What is needed: The answer must consist of every line in the data that contains "agent".

--- Data records ---

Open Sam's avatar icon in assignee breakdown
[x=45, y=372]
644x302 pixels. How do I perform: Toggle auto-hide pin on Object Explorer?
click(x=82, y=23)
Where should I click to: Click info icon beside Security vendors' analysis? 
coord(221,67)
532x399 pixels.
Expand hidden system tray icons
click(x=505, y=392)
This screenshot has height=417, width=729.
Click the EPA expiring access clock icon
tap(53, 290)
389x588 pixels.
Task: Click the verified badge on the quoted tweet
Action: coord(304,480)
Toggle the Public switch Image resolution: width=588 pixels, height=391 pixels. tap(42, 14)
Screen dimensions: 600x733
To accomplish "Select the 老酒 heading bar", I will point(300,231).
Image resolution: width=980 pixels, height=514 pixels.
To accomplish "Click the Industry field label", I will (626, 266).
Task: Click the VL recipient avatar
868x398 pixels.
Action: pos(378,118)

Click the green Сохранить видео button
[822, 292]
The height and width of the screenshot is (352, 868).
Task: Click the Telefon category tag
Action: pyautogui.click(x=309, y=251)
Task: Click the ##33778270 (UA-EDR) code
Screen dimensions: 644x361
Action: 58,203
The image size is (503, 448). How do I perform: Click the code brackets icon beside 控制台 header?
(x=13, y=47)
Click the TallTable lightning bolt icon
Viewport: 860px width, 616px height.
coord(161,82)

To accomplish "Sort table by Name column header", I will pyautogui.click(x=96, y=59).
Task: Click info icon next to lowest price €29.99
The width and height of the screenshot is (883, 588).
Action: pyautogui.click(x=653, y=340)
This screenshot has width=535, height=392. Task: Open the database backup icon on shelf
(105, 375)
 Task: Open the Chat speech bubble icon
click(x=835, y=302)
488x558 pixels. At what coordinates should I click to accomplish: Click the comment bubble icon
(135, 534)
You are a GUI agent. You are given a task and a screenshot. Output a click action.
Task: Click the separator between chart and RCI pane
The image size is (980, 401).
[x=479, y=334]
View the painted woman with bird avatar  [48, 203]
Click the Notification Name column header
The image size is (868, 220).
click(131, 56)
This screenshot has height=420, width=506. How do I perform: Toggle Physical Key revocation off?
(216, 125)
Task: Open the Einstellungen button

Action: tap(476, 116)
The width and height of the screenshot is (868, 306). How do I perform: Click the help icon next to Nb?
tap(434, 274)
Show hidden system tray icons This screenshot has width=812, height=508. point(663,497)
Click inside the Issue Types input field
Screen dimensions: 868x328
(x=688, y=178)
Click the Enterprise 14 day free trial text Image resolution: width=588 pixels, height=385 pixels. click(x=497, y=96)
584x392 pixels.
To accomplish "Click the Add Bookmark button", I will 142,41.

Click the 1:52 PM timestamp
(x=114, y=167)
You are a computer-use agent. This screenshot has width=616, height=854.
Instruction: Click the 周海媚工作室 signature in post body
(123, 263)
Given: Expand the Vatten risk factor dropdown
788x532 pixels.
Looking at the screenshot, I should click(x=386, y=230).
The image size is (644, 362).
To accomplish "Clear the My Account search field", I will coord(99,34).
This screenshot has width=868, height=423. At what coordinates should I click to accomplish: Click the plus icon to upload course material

---

Response to this task:
You are a GUI agent. You are given a task and a screenshot. Output a click action.
You are a computer-use agent. This screenshot has width=616, height=854.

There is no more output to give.